The new law creates a habitual domestic violence status offense, codified as G.S. 14-32.6. This status offense first requires a person to commit MCDV, or to commit an assault where the person is related to the victim by one or more of the relationship descriptions set forth in MCDV statute:
- A current or former spouse, parent, or guardian of the victim.
- A person with whom the victim shares a child in common.
- A person who is cohabitating with or has cohabitated with the victim as a spouse, parent, or guardian.
- A person similarly situated to a spouse, parent, or guardian of the victim.
- A person who has a current or recent former dating relationship with the victim.
The person must also have two or more prior convictions that include either of the following combination of offenses:
- Two or more convictions of MCDV or an offense committed in another jurisdiction substantially similar to MCDV.
- One prior conviction of MCDV and at least one prior conviction—from North Carolina or another jurisdiction—of an offense involving an assault where the person is related to the victim by one or more of the relationship descriptions set forth in the MCDV statute.

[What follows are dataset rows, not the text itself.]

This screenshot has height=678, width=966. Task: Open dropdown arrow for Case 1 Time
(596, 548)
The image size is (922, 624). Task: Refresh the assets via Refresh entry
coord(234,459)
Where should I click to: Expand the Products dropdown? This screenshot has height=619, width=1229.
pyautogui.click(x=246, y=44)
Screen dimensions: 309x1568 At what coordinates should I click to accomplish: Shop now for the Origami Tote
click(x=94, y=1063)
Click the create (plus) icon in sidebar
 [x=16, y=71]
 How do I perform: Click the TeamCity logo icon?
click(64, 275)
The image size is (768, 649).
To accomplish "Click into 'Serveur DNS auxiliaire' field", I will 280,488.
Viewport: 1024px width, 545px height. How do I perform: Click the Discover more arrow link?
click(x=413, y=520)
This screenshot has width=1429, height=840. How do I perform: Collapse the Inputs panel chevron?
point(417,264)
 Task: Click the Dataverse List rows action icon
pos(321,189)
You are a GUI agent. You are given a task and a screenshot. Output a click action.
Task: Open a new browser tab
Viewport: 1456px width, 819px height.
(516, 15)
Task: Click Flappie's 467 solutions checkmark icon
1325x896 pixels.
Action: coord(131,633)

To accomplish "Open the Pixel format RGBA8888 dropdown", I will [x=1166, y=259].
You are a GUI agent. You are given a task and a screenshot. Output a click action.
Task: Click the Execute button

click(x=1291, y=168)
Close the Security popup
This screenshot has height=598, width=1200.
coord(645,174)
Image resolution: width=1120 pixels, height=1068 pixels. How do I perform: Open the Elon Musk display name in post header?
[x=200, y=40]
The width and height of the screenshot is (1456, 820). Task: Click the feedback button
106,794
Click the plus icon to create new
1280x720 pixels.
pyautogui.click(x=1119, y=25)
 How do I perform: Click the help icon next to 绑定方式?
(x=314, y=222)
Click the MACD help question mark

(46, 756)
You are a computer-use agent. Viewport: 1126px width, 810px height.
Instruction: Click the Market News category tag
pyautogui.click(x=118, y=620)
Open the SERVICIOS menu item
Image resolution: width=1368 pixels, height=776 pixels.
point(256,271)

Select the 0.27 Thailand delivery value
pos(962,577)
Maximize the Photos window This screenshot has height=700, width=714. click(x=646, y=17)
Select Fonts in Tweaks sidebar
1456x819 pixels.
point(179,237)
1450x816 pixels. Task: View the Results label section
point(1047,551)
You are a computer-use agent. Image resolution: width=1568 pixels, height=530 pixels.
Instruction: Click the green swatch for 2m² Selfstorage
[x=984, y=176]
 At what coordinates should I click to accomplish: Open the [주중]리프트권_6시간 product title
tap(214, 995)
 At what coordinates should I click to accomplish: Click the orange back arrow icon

The earlier of the two prior convictions must not have occurred more than 15 years prior to the date of the current violation.
Habitual domestic violence is Class H felony for the first offense. Subsequent convictions will each be punished at a level which is one offense class higher than the offense class of the most recent prior conviction under this section, with a Class C felony being the limit. This statute, like the habitual misdemeanor assault statute, specifies that a habitual domestic violence conviction cannot be used as a prior conviction for any other habitual offense statute.